**Task prompt**
Where a line holds the word "input", copy that line from the data below.

[Records from a data source]

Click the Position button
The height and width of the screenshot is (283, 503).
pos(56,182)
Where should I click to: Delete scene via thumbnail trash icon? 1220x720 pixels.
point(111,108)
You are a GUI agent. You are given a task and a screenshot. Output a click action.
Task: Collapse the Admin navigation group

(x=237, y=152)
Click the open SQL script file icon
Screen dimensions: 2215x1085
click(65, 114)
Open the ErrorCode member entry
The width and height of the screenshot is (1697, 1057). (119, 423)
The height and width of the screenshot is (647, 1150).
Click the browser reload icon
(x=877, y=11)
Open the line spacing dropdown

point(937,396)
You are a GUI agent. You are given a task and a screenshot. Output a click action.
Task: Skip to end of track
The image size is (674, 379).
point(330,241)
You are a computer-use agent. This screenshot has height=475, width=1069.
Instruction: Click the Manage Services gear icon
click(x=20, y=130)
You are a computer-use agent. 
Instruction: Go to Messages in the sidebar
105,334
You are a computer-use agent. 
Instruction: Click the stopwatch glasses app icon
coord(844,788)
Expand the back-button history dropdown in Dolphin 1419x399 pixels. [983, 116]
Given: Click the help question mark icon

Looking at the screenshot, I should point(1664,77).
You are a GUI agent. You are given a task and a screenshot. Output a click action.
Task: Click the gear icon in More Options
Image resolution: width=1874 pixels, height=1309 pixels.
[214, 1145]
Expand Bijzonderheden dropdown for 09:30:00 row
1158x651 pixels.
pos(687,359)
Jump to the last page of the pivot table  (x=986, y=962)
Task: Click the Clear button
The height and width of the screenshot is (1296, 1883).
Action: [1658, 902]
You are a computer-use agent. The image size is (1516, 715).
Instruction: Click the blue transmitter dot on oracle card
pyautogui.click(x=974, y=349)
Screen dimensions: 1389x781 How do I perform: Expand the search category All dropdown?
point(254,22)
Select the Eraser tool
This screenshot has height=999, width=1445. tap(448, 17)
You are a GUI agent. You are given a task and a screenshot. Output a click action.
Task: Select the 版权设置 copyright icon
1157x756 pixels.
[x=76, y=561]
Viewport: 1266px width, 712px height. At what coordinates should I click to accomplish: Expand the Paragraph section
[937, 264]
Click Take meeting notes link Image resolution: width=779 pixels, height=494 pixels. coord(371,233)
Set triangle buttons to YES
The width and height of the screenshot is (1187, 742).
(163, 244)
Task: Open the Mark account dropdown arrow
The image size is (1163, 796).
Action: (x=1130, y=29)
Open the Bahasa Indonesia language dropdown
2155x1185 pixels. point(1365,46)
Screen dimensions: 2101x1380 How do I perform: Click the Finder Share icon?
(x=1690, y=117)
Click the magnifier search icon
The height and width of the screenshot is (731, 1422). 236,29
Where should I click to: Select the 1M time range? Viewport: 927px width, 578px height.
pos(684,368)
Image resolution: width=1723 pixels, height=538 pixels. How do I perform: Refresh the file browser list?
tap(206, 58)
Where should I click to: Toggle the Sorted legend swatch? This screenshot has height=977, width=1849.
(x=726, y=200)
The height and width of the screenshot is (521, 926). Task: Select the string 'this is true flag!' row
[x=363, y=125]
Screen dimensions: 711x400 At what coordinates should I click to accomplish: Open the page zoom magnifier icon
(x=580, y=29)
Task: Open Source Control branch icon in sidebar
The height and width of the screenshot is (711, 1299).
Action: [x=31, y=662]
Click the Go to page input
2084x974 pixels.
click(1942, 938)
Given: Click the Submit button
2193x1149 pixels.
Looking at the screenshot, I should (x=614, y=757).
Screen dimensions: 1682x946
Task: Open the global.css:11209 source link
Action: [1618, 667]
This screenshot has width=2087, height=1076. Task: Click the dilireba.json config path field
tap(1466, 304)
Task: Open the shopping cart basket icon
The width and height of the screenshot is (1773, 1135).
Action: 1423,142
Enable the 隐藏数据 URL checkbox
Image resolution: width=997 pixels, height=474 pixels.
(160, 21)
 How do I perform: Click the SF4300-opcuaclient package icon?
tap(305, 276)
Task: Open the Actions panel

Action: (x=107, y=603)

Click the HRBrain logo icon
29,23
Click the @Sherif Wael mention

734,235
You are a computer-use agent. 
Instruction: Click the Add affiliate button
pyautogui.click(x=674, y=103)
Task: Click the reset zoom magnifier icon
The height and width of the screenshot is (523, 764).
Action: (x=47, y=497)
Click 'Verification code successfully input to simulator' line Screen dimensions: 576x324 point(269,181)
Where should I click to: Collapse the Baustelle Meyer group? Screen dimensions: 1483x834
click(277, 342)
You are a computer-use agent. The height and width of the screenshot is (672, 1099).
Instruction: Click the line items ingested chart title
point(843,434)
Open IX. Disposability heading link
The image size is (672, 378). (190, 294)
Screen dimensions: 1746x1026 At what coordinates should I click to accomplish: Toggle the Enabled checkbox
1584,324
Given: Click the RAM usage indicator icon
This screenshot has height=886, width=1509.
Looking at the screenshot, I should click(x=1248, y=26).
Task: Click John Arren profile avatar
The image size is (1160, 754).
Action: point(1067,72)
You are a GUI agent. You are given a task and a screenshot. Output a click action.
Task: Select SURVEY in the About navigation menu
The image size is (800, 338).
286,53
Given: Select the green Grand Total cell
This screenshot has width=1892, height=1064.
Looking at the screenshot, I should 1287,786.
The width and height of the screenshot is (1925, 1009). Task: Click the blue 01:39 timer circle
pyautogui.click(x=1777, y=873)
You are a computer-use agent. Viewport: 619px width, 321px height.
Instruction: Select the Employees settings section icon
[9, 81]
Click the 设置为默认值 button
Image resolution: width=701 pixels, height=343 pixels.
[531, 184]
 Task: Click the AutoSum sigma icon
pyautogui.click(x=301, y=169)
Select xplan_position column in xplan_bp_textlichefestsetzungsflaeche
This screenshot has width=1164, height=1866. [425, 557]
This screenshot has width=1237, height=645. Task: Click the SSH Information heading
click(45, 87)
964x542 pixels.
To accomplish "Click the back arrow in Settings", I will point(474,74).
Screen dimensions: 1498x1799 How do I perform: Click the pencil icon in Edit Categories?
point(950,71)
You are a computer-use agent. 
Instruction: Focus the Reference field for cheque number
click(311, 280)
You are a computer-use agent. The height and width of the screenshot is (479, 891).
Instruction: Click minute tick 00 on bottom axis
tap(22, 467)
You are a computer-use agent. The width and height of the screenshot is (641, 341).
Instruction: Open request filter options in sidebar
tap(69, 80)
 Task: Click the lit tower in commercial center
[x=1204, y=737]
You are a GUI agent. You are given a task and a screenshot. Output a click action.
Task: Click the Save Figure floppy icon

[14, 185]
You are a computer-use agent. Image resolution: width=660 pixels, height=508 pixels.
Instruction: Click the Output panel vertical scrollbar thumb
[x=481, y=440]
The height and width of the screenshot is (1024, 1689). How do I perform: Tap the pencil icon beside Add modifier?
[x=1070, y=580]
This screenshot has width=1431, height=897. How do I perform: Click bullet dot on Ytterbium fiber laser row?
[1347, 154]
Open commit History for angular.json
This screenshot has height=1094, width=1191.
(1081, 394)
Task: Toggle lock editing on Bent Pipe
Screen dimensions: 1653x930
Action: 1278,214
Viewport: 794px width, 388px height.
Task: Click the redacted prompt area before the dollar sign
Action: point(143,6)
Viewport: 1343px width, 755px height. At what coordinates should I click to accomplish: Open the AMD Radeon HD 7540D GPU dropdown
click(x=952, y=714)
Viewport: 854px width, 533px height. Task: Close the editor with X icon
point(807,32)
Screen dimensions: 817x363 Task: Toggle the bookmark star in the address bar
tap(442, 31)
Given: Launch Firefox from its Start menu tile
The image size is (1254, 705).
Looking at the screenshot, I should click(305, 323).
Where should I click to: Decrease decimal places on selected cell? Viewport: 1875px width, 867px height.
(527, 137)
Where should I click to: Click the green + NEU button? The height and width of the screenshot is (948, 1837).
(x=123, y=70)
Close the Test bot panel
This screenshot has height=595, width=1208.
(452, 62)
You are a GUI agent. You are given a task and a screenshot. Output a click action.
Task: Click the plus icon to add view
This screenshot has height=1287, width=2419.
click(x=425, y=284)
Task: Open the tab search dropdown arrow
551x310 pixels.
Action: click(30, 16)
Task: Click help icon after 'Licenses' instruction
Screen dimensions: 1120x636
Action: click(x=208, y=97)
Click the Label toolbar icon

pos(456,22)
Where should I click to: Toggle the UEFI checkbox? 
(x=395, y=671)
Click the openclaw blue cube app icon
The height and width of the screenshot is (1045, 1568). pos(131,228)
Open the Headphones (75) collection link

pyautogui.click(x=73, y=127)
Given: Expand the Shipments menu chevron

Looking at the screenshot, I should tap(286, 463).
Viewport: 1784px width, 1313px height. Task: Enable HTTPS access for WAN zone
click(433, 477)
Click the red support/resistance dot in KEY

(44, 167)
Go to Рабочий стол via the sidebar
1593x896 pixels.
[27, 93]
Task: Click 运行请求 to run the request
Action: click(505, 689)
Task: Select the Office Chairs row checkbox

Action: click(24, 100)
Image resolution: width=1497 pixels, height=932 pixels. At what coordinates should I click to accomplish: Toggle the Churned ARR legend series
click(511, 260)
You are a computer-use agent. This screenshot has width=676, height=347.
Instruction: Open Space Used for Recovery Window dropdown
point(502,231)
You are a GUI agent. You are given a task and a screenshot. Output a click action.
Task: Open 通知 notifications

**Exercise solution**
Click the Go to page input
Click 'Verification code successfully input to simulator' line Screen dimensions: 576x324 point(269,181)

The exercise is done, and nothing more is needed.